三鷹市での事業範囲は延長約3.3キロ、家屋調査の対象は2,000軒に
及びました。安心して深呼吸できる空気、安心して飲める水、安心して
暮らせる家、それが外環道によって壊されるのは耐えられません。
最後に強調したいことは、都市計画決定に至る手続きやパブリック・インボルブ
メントはまやかし以外の何物でもなかったということです。今まで行われた課題
検討会や説明会、オープンハウス等々は、住民の疑問に答えることなく、
不十分な説明のみに終始し、住民を愚弄するものでした。
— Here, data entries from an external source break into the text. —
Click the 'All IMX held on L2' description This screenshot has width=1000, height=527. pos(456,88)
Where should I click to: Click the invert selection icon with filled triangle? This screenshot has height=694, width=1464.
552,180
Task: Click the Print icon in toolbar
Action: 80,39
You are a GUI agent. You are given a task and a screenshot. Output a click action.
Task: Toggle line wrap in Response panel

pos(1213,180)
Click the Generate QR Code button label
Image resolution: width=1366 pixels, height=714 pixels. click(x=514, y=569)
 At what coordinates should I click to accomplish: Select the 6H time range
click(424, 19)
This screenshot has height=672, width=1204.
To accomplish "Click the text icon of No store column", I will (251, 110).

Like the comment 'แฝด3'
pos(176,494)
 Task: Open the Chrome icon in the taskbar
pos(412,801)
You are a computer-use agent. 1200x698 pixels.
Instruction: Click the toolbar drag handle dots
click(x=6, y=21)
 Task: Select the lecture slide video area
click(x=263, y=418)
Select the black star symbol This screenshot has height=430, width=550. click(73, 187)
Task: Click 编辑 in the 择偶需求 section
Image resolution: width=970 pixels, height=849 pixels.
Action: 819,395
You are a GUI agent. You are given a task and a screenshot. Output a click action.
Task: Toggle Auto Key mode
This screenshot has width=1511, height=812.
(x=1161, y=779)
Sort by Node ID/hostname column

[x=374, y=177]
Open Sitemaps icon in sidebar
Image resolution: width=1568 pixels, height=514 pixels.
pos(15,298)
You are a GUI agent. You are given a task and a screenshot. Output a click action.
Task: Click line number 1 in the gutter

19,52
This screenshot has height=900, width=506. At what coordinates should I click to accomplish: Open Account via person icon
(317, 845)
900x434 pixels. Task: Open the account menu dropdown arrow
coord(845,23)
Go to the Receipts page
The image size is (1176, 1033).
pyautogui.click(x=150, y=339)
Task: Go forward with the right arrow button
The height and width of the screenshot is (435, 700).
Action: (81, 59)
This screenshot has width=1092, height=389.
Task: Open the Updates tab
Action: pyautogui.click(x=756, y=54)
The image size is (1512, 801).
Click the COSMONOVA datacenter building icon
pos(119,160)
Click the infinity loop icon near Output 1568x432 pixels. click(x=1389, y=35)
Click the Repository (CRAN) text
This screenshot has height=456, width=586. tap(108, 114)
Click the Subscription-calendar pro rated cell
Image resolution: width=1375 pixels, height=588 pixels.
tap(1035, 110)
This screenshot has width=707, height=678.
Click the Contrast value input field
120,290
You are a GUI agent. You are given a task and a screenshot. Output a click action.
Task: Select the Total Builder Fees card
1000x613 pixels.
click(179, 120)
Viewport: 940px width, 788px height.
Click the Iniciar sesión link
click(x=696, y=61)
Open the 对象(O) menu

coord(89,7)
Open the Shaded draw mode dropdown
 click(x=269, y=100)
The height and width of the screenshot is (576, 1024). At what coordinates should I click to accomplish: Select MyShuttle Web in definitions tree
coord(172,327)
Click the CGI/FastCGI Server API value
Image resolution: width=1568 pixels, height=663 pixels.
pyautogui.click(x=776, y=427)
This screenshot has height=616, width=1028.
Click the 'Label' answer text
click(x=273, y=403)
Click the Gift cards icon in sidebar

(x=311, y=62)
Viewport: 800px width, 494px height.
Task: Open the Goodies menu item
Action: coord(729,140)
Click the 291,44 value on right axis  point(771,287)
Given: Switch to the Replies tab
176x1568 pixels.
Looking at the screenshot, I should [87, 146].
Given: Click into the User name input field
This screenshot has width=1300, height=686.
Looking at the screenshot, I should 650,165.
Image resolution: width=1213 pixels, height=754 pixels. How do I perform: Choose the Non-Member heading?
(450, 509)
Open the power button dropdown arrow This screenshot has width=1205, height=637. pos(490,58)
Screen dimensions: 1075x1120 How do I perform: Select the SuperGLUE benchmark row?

決して住民合意が
得られたと言えるものではありません。
加えて、現実に起きている酸欠ガス継続的噴出や地下水の複数箇所での噴出の
影響を過小評価し、ないもののように扱った上で、東名JCT工事ヤードからの
民地への本格掘削開始の説明会を、世田谷区対象だけに狭めて実施し、沿線
区市は無視して説明会を開かないまま、シールドマシンが到達する直前に
周辺にチラシを配布するだけとする対応は、沿線の自治体をも軽視している
ことで許し難いことです。
2019年1月26日に大泉JCT工事現場において、シールドマシンの発進式を挙行
すること、および、1月中旬にシールドマシンが東名JCT工事ヤードより外の
民間の住宅地に出て本格掘進をすることに対し、国土交通省と東日本高速道路
株式会社、中日本高速道路株式会社に対し強く抗議をします。裁判長におかれ
ましては、地表に影響を及ぼさないとした、大深度法の大前提が崩れている現状
を事実として認め、今後の被害防止が可能となるよう訴訟指揮をしていただく
ようお願い申し上げ、本日の意見陳述を終わります。